且不说唐青雁守寡的身份,就凭唐家那种低门之府,也配得上东宫大门!
“这两个字,我也送给殿下。”唐青雁瞧着情绪激动的太子,红唇薄凉。
她屡屡以下犯上,不恭不敬语气不善,炎封站起身,视线逼迫而强锐,“唐青雁,本宫欣赏你,但不代表你可以为所欲为!”
若非前几次她献计除掉牧王淑妃,他岂能容她到现在!
唐青雁舒服的靠着椅背,她的动作慵懒散漫,有种说不出的惬意,可炎封看到了她一举一动中的漠然,她就在眼前,可又仿若在天边。

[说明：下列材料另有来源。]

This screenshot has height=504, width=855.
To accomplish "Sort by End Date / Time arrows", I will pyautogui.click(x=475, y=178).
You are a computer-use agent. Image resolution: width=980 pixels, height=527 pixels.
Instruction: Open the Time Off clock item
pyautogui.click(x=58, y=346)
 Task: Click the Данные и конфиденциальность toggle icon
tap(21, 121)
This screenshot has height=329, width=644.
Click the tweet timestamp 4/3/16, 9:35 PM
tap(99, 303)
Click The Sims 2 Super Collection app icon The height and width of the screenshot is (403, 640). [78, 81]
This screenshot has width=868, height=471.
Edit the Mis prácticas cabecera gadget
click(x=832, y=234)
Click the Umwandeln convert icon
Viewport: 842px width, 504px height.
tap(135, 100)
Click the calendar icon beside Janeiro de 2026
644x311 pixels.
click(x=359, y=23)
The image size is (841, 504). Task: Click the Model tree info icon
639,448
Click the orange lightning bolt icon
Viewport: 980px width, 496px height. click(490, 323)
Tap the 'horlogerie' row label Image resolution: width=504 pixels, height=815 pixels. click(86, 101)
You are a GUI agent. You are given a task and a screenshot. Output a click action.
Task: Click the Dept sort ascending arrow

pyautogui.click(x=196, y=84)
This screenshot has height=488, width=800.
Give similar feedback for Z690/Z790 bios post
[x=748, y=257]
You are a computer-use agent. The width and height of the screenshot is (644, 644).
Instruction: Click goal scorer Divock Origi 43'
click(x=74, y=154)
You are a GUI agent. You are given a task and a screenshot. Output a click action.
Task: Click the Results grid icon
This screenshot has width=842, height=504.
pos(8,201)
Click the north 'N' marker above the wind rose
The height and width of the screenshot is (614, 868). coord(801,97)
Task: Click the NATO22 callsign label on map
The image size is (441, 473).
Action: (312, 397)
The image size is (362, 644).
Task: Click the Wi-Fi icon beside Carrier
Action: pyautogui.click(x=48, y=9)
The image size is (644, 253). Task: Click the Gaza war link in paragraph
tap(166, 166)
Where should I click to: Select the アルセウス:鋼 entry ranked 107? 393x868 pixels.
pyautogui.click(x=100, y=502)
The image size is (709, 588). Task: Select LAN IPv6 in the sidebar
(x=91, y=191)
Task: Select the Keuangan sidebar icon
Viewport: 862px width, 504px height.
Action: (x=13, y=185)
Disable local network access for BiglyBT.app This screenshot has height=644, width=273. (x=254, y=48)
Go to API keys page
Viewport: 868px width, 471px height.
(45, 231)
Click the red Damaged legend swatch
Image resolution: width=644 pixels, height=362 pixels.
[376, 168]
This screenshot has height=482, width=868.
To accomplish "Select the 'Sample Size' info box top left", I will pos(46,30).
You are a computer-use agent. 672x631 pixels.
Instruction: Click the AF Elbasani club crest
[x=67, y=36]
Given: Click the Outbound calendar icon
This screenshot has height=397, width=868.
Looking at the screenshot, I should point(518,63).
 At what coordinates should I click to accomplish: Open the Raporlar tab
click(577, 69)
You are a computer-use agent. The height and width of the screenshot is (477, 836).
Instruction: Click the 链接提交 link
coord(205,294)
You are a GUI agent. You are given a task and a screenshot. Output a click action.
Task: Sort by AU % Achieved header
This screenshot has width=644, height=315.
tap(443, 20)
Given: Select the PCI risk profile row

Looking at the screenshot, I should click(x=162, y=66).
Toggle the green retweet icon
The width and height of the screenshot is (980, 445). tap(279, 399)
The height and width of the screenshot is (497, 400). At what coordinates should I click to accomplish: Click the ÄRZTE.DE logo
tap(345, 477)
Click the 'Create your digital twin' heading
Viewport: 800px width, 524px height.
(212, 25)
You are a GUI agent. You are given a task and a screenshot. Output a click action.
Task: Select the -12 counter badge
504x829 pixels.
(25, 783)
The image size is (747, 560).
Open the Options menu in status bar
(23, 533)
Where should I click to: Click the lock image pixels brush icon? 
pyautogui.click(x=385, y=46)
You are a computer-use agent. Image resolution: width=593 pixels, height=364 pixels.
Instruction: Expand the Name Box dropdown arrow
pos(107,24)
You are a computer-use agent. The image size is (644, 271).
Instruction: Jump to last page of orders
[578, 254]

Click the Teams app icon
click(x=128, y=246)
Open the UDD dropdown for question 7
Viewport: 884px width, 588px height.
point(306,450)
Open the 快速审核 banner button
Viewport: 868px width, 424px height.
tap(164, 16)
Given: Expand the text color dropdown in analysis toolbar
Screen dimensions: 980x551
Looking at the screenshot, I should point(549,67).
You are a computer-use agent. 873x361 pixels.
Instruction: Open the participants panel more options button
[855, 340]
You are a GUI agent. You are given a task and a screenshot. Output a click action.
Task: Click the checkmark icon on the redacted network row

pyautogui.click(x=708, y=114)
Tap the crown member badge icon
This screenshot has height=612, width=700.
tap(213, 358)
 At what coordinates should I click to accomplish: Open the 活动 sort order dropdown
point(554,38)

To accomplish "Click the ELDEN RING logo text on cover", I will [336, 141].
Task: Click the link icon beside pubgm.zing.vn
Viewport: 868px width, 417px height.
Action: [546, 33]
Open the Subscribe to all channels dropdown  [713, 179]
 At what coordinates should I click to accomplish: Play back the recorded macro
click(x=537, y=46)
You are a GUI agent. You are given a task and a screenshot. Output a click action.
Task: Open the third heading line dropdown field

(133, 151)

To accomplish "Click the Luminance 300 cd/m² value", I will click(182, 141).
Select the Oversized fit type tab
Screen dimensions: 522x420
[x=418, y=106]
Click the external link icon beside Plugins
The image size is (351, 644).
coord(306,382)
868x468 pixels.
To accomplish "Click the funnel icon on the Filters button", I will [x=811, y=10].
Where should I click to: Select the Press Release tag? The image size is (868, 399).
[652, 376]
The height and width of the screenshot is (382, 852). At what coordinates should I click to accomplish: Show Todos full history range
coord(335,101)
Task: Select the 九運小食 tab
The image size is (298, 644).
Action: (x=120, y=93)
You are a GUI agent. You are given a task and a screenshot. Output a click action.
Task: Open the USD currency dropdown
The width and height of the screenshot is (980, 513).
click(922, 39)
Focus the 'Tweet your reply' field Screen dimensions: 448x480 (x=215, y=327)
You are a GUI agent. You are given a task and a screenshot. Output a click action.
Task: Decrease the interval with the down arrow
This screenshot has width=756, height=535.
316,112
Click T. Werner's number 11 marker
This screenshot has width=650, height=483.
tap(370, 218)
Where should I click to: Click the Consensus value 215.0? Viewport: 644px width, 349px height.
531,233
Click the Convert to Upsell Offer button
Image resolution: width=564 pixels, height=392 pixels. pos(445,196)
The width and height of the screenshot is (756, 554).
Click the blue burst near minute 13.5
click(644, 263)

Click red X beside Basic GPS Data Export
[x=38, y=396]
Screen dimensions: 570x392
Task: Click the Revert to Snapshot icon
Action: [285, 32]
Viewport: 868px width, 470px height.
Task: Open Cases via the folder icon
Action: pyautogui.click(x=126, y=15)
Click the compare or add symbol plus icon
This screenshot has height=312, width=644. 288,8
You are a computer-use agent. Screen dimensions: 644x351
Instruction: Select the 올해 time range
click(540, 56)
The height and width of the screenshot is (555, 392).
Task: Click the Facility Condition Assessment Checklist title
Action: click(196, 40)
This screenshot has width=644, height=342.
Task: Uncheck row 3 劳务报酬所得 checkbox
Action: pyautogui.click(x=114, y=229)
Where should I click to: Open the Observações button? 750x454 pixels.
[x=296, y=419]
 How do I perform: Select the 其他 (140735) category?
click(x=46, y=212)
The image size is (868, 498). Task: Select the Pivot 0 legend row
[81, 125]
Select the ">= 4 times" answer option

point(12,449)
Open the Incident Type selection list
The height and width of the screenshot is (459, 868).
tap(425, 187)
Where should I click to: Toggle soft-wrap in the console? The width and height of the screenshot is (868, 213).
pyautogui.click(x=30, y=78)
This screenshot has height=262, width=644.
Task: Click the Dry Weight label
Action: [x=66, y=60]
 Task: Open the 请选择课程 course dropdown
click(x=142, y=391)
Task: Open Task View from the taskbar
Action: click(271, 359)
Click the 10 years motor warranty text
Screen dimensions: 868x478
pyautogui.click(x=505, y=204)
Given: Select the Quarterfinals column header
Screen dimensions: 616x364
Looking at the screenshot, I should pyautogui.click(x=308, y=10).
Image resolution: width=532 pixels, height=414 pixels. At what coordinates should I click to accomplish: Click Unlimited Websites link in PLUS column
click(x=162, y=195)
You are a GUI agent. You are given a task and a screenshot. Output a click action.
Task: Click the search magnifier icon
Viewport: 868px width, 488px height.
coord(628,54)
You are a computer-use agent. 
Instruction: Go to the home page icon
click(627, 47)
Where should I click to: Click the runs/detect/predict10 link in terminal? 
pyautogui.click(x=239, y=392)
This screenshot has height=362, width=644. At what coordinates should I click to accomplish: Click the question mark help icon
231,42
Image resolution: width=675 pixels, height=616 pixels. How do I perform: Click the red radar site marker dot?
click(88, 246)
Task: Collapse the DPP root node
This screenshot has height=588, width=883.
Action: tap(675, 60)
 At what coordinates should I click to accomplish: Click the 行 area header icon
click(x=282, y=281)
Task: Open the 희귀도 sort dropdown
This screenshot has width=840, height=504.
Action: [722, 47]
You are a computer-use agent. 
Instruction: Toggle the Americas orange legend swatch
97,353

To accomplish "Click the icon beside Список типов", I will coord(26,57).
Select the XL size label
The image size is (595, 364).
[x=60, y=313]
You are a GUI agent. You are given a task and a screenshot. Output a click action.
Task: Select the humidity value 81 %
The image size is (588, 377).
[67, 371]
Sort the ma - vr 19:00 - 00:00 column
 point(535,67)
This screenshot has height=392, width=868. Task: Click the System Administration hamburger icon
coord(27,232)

唐青雁勾了下嘴角,“那我可真要感谢殿下,得殿下赏识,赐我一个上来就扇耳光的亲爹。”
炎封觉得自己身为东宫之主,已经破例解释,唐青雁竟然还反复计较,果然女子心胸狭窄,低门小户之女毫无眼界。
“本宫话已至此,接下来,就看你自己选择!”炎封留下一句话,大步从包间内迈出去。
对面,唐玉水从门缝中看到太子的背影,芝兰玉树宛若谪仙下凡,太子即便没给她一个眼神,她也心生向往。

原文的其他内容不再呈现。